The Blue Screen of Death (BSOD) is the archenemy of IT administrators worldwide. It is known to pop up when you least expect it, causing disruption and mayhem across Windows systems when it appears. Some argue that its emoticon frown is a more hated character than Clippy.
Many organizations manage software across systems so that if there is an issue, it can be resolved with minimal impact on customers. When you’re a customer who’s a client of an international business, however, risks arise where a software update can hamper business operations.
For CrowdStrike Falcon customers, July 19 will go down as a case study for accelerated MBA online students to remember – where business continuity planning and massive cyber disruption showed the world just how vulnerable IT systems can impact the global economy. How can businesses better prepare so that, in the future, they’re able to effectively respond to business disruption?
The CrowdStrike Outage – What Was It?
To understand how the CrowdStrike outage occurred, it’s helpful to understand how different programs work within computers. Many operating systems, such as Windows, have programs running in different layers – known as the application layer and the kernel layer.
While these programs need access to computing power, they often don’t need access to all of a computer’s components. To ensure a computer can run programs for a user while also staying functional, a layer known as a kernel exists to ensure that the computer runs effectively – by navigating the conflicts that occur when different parts of a computer require different resources.
Think of it as a traffic marshall – a kernel helps to guide traffic, manage conflict, and interface between programs (the vehicles around them) and the physical hardware (the road and the surface they’re on). If there’s a logic fault in the kernel (say the marshall gives conflicting instructions) – everything stops, and you effectively have a traffic jam.
Most programs, such as word processors and web browsers, operate at an application level; however, in some cases, security programs, such as CrowdStrike Falcon, operate at the kernel level. This is because of the role that they play in monitoring systems for infections and intrusions, such as kernel-based malware.

→ **Supplied information**
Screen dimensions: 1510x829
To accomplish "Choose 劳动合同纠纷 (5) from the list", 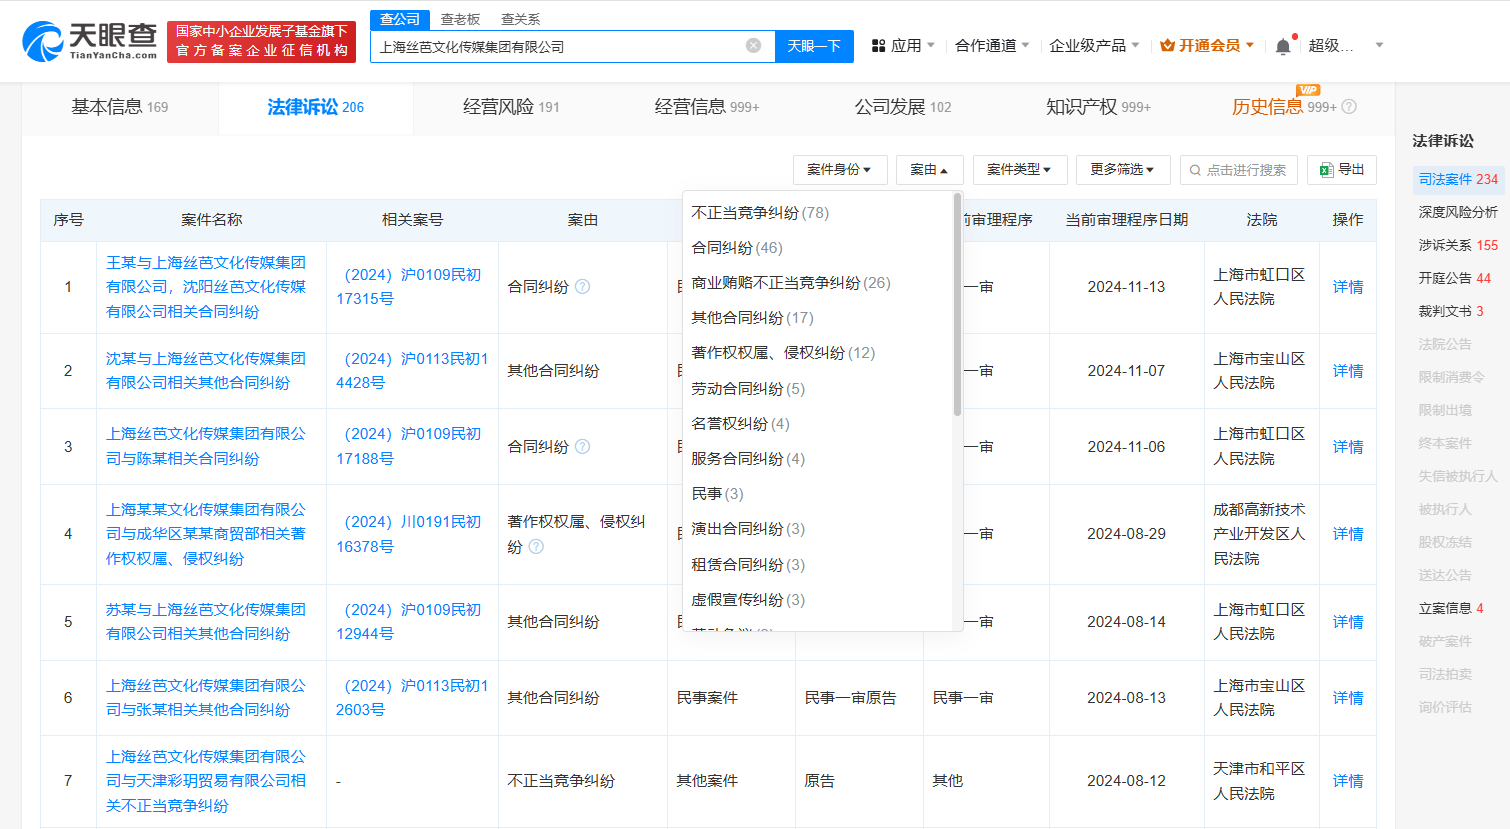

* * *

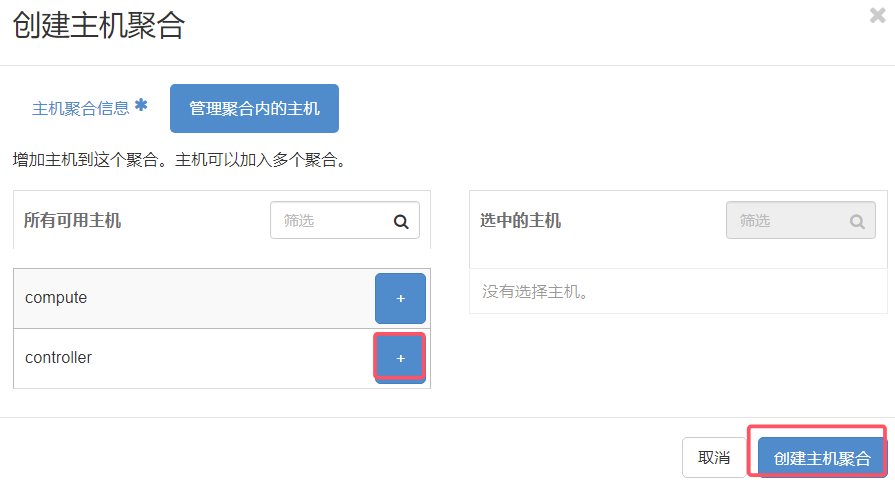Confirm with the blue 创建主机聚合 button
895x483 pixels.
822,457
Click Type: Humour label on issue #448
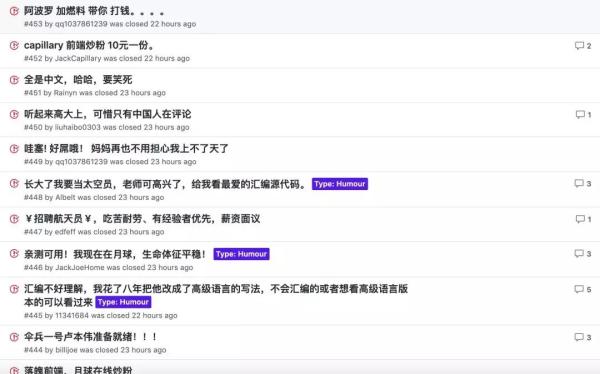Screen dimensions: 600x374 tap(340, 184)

---

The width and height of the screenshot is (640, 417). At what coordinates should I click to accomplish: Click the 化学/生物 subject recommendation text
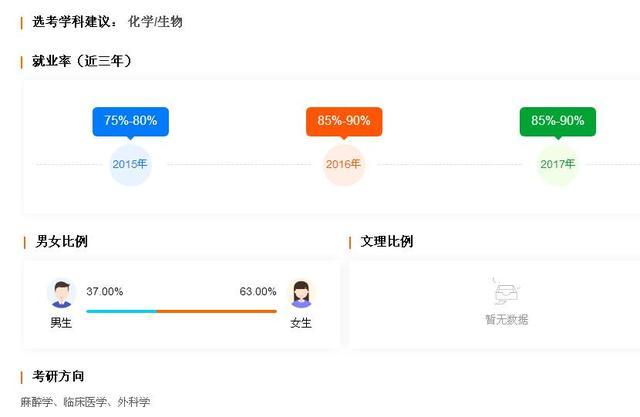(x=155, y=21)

→ **Task set**
1 > In the CrowdStrike outage article above, restate the paragraph beginning "Think of it as a traffic marshall" as a short bulleted list that keeps its main facts.
2 > According to the CrowdStrike outage article, at what level do security programs such as CrowdStrike Falcon operate?

→ **Exercise responses**
1 >
- A kernel is like a traffic marshall. It guides traffic, manages conflict, and interfaces between programs (the vehicles) and the physical hardware (the road and its surface).
- A logic fault in the kernel is like a marshall giving conflicting instructions. Everything stops, which is effectively a traffic jam.

2 > At the kernel level.